*Assignment*
A faithful, complete transcript of the entries below, without pictures, should be returned.
++++
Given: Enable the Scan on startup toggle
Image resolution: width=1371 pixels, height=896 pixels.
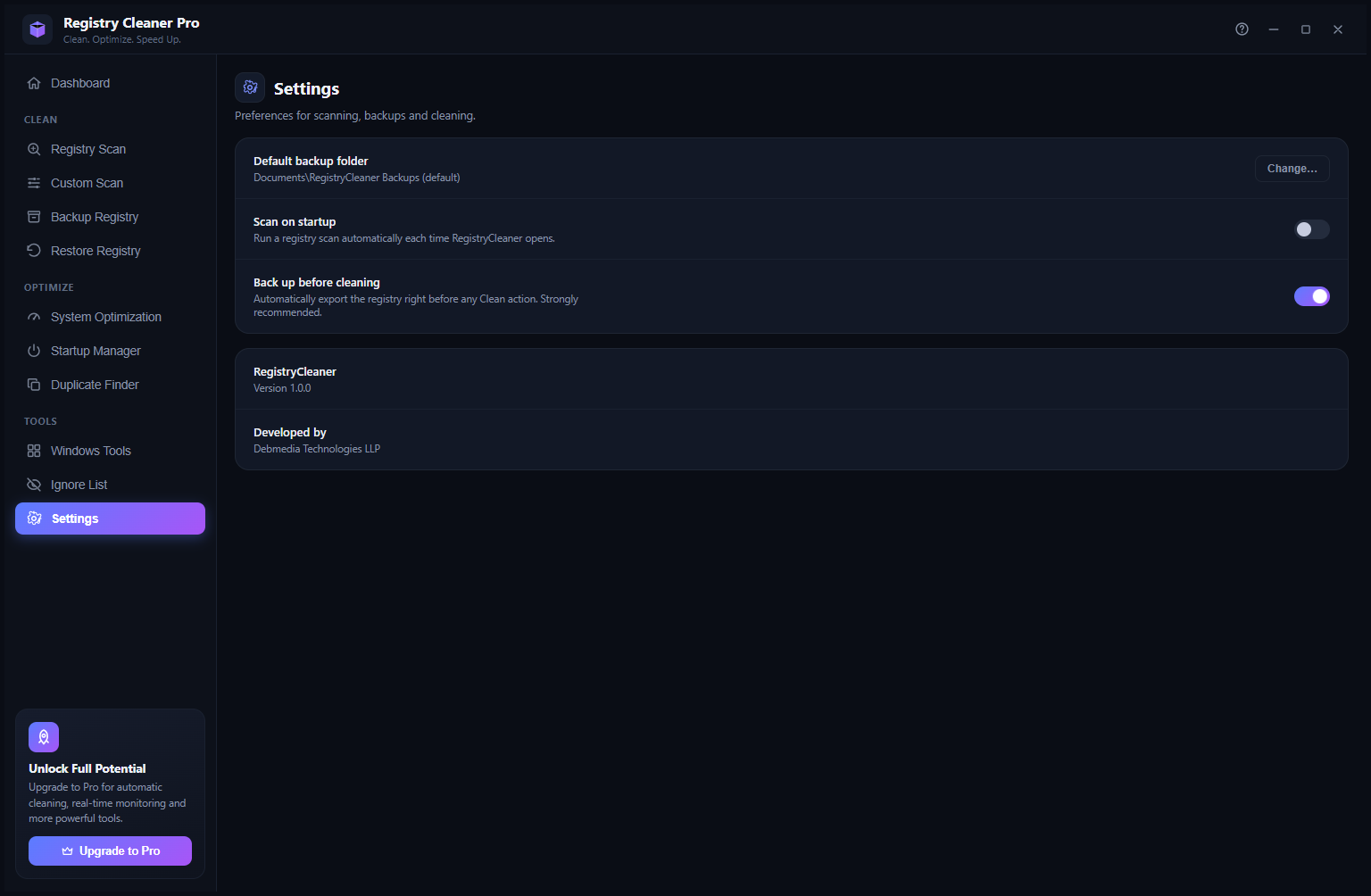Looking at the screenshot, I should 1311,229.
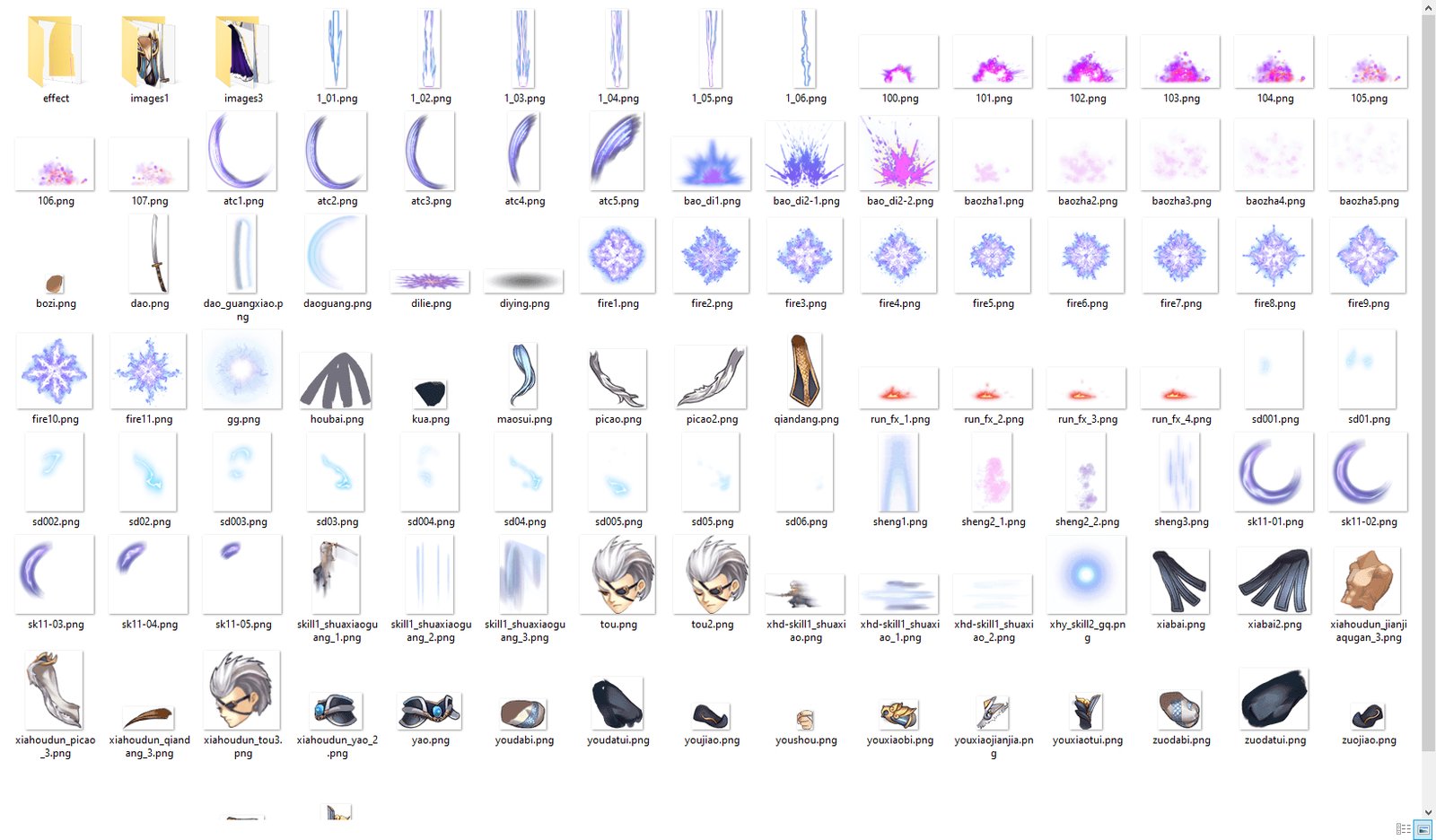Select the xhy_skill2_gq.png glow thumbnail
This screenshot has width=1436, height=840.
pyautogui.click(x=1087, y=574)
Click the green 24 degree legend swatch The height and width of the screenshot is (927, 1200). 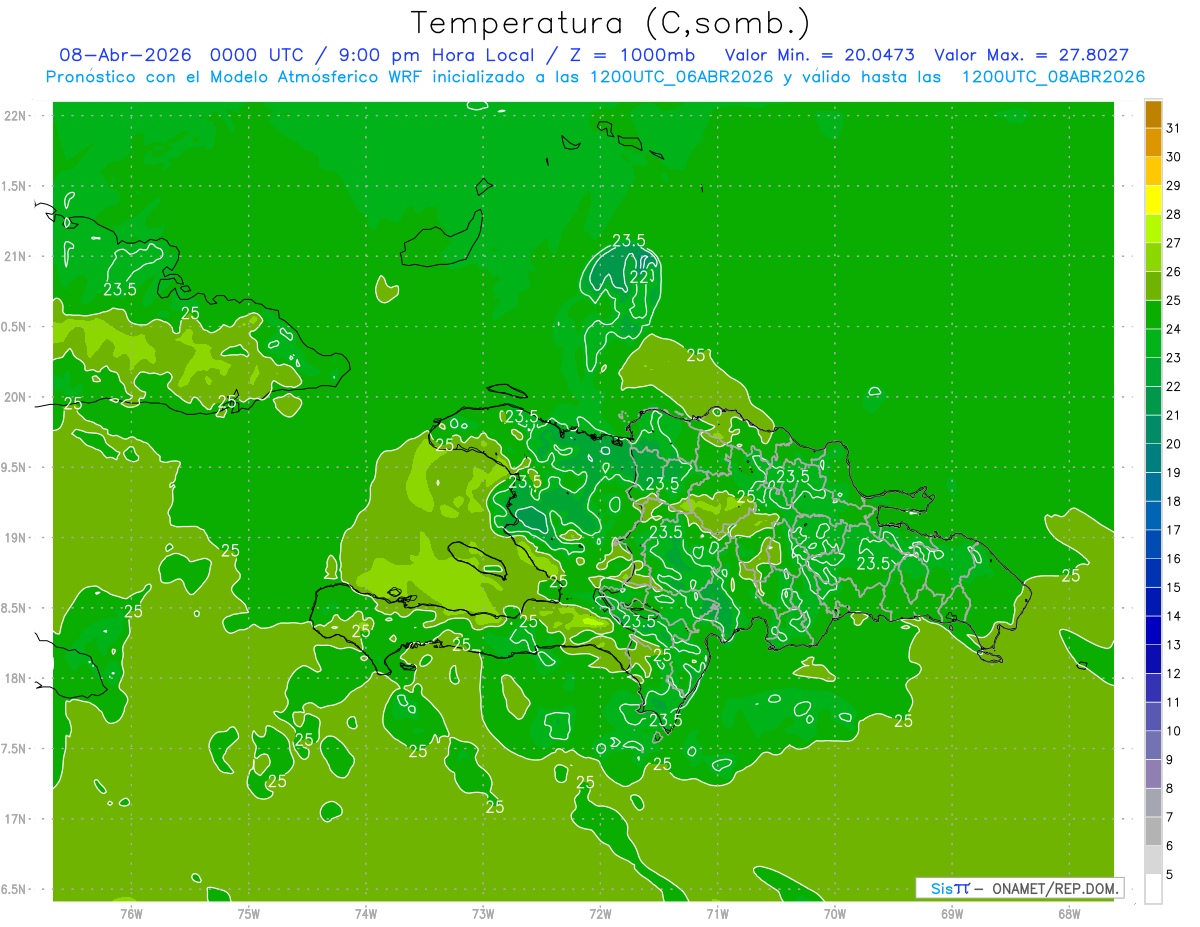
++++
*Task solution*
Given: Enable the Scan on startup toggle
Image resolution: width=1371 pixels, height=896 pixels.
Looking at the screenshot, I should 1311,229.
Select the xhy_skill2_gq.png glow thumbnail
This screenshot has width=1436, height=840.
pyautogui.click(x=1087, y=574)
Click the green 24 degree legend swatch The height and width of the screenshot is (927, 1200). 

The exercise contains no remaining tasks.